We should let the robots take our jobs – and then pay us all a basic income

Published by rudy Date posted on July 31, 2017

by Aaron Berger, Jul 31, 2017

As developments in artificial intelligence and robotics advance, there is going to be a severe and swift disruption of many working classes. Large swaths of laborers are going to lose their jobs, leading to unprecedented levels of unemployment.

To account for this problem, having access to basic needs should become a right, not a privilege for the non-automated classes. It should be the responsibility of the corporations that have taken away working-class jobs to grant families this right—and the best solution would be in the form of a universal basic income.

UBI, an economic proposition in which a sum of money is regularly paid to a population, could be a vital bulwark against the unintended consequences of automation in the workforce. Companies will profit significantly from workforce automation, so the private sector will be able to afford shouldering this burden, while at the same time still making greater profits.

Automation will save companies money and boost profits

AI and robotics technologies have been accelerating at an impressive clip and show no sign of slowing down. “A number of economic and technical barriers to wider adoption are beginning to fall,” says the Boston Consulting Group’s latest report. “As a result, a dramatic takeoff in advanced robotics is imminent.” These advances allow businesses to perform more complex functions at greater efficiency and ease, and such automated workforces have huge benefits for companies. After all, a full-time human has needs: 30 minutes for lunch each day, vacation and sick time, toilet breaks, and health benefits, to name a few. Meanwhile, an automated worker would only require an initial installation and the occasional repair or upgrade. This will have complicating effects on the health of America’s employment statistics.

The prices for robotics hardware and software have decreased by around 40% over the last decade as the cost of systems engineering has gone down. The BCG report stated that a human welder today is paid around $25 an hour (including benefits) versus the equivalent operating cost of around $8 for a robot. “In 15 years, that gap will widen even more dramatically,” the report states. “The operating cost per hour for a robot doing similar welding tasks could plunge to as little as $2 when performance improvements are factored in.”

This trend will only continue to accelerate. McDonald’s, an early pioneer of automation, is already replacing human workers with automated kiosks. They expect a 5% to 9% return on investment in just the first year; in 2019 they expect this return to balloon to double digits. And this is only one sector: PricewaterhouseCoopers estimates that 38% of US jobs will be in danger of being replaced by automation by 2030.

 

Companies that automate their workforces should be taxed on these new massive profits, and some of the resulting capital given back to workers by the government in the form of UBI.

While the idea of a UBI is popular—Mark Zuckerberg, Elon Musk, andBill Gates have all championed it—how exactly would a universal basic income be engineered? A small, yet successful, experiment has conducted in the UK, and Ontario, Canada is also about to experiment with it this year. But how would a private-sector-funded version work?
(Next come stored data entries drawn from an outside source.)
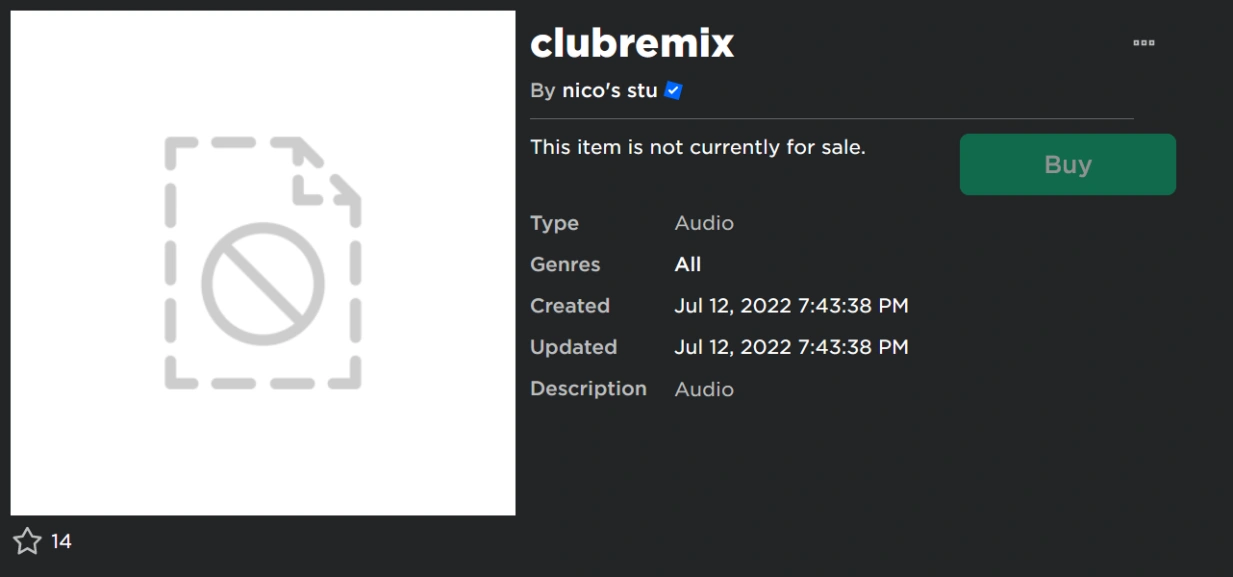The height and width of the screenshot is (577, 1233).
Task: Click the clubremix item title
Action: [632, 43]
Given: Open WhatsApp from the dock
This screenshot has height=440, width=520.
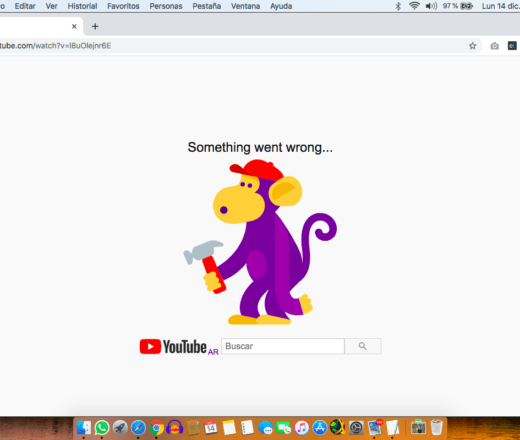Looking at the screenshot, I should (x=102, y=427).
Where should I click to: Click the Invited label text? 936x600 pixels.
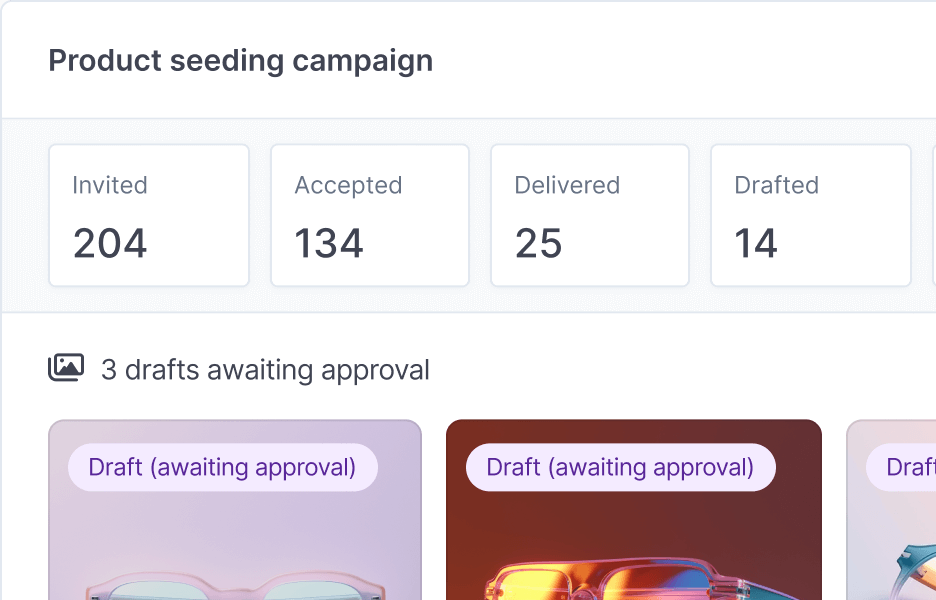(x=110, y=185)
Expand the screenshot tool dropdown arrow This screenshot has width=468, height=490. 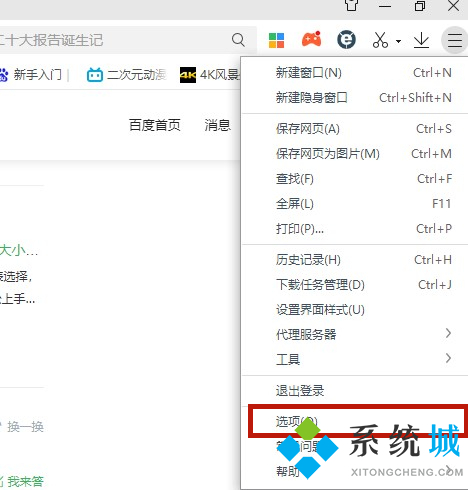pos(398,41)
As the robots take over, people will begin to lose their jobs, but companies will be fine. More likely than that—they’ll thrive. The profits generated from automation could be used to pay a basic wage to those displaced by robots. To use the welder example from before, a company could slash the cost of their production by at least a third in a short period of time, and would continue to see greater profits as efficiencies increase and the price for parts drops. If that company eventually arrives at the $2 an hour mark that BCG predicts, the company’s bottom line would have been improved by 1250%.

Given all of the savings and massive profits companies are going to reap from these new technologies, they should be responsible for using part of this monetary kick-back to help the workers they’ve displaced. Legislators might consider a sliding-scale automation tax, where a company qualifying itself as using an automated workforce would be taxed depending on how many human workers they have performing tasks compared to how many tasks are performed by automated workers that a human could rightly do. This money could then be put into a UBI fund that is then distributed by the government to citizens affected by automation—or to the entire population.

At the exponential rate of robotization, there isn’t a lot of time for legislators to figure out the intricacies of a solution—but they don’t seem to be in too much of a rush. Steven Mnuchin, the US’s treasury secretary, is already completely ignoring this issue, for example. To understand how crucial it is that legislators get cracking, consider the timeline for the current mess that is healthcare in America: If it takes this long to debate solutions on something as dire as health insurance, what hope do we have for the solution to an automated economy? Governments need to act now to stymie potentially disastrous socio-economic effects in the coming decades.

The answer lies in two of the most popular contemporary hot-spot topics in the modern media landscape: UBI and automation. They could play into each other in a mutually beneficial fashion. Portions of the profits reaped by robots should be diverted to support this new system as humans inevitably phase out of the workforce.